*TASK GOAL:*
For each record below, set it down exactly but leave out any picture.

(Dataset items)
+++

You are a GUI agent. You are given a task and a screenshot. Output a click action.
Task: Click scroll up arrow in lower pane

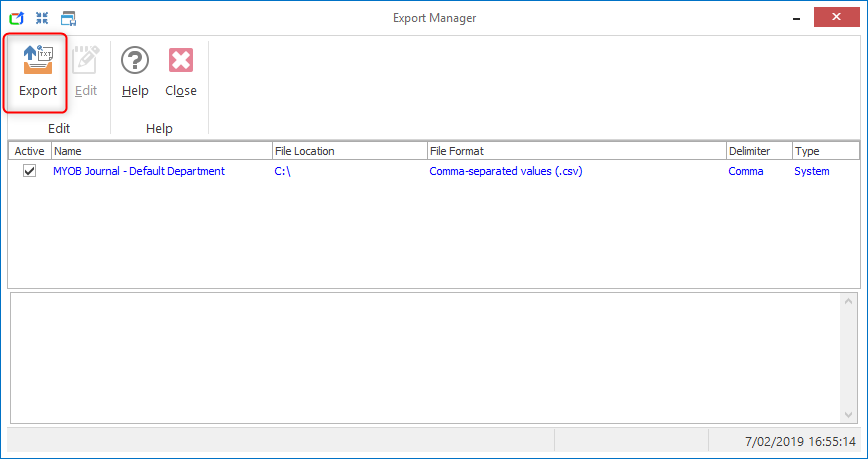coord(850,302)
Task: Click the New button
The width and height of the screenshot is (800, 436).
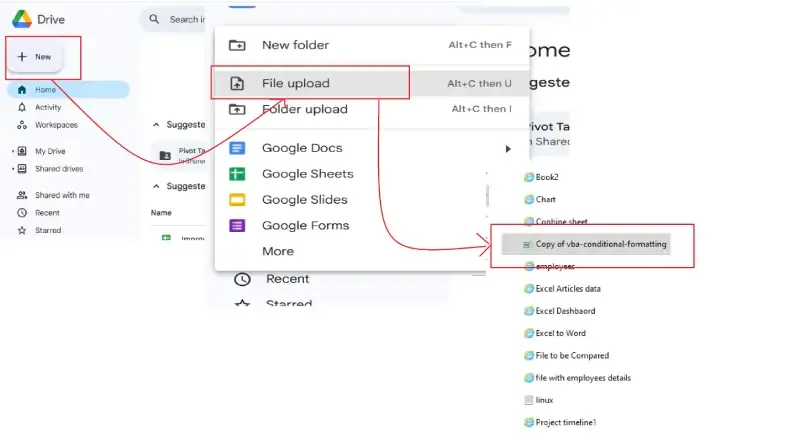Action: coord(35,57)
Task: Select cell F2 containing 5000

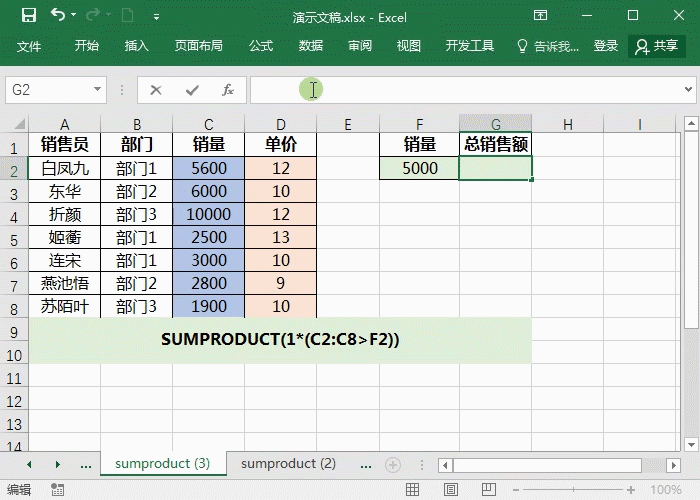Action: coord(420,169)
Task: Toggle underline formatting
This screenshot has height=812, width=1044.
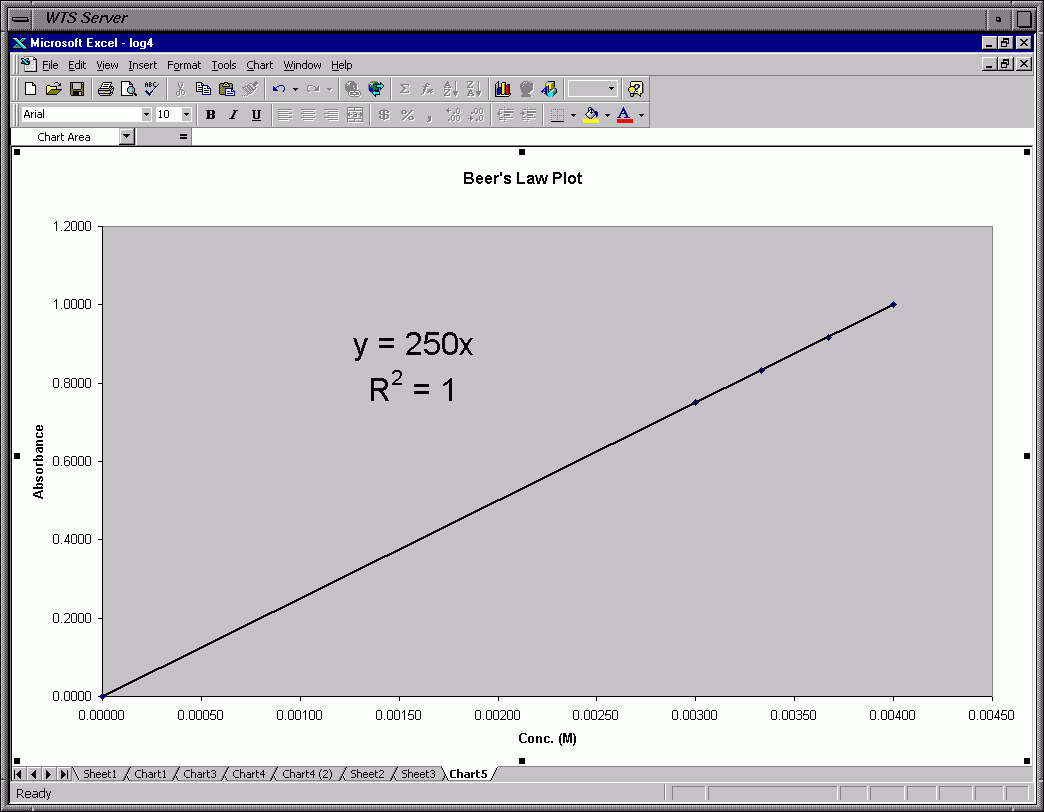Action: pos(256,115)
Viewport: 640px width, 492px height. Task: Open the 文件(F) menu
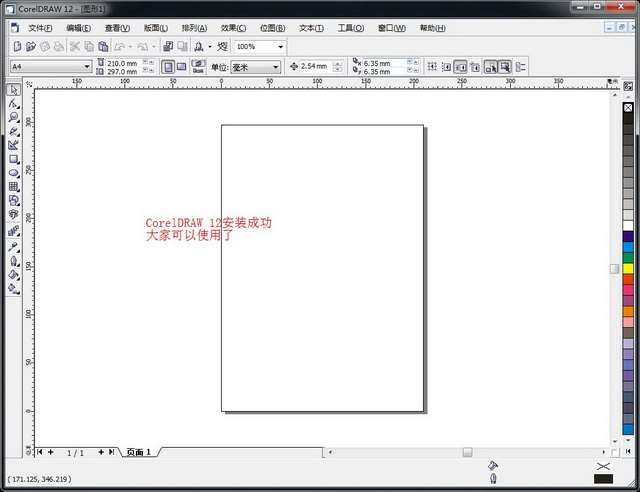click(x=41, y=28)
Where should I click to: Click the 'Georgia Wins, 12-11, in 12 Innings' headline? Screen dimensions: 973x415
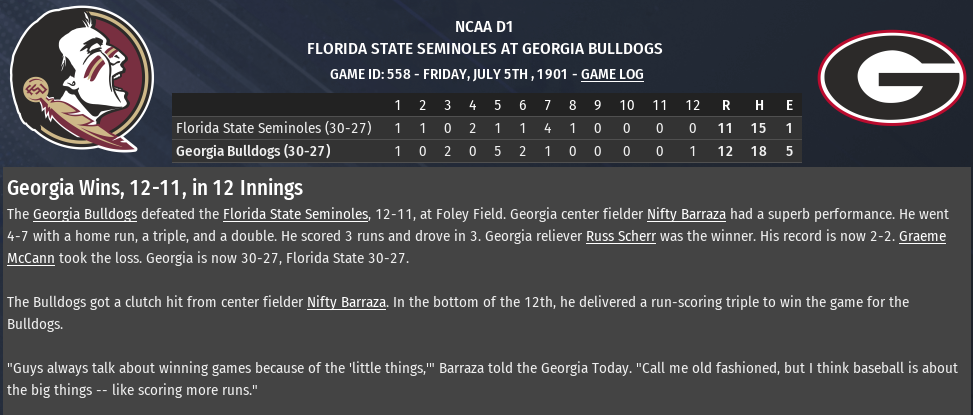pyautogui.click(x=155, y=188)
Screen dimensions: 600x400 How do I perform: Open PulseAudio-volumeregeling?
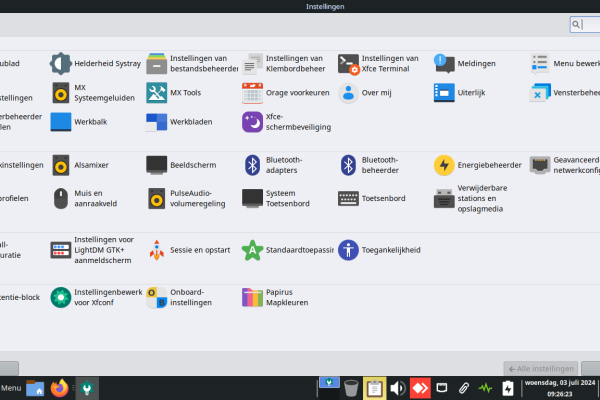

+++

*RESULT BELOW:*
You are a GUI agent. You are given a task and a screenshot. Output a click action.
Task: Click scroll up arrow in lower pane

coord(850,302)
Task: Click the New button
The width and height of the screenshot is (800, 436).
Action: coord(35,57)
Task: Select cell F2 containing 5000

Action: coord(420,169)
Task: Toggle underline formatting
This screenshot has height=812, width=1044.
Action: pos(256,115)
Viewport: 640px width, 492px height. Task: Open the 文件(F) menu
click(x=41, y=28)
Where should I click to: Click the 'Georgia Wins, 12-11, in 12 Innings' headline? Screen dimensions: 973x415
pyautogui.click(x=155, y=188)
Screen dimensions: 600x400 How do I perform: Open PulseAudio-volumeregeling?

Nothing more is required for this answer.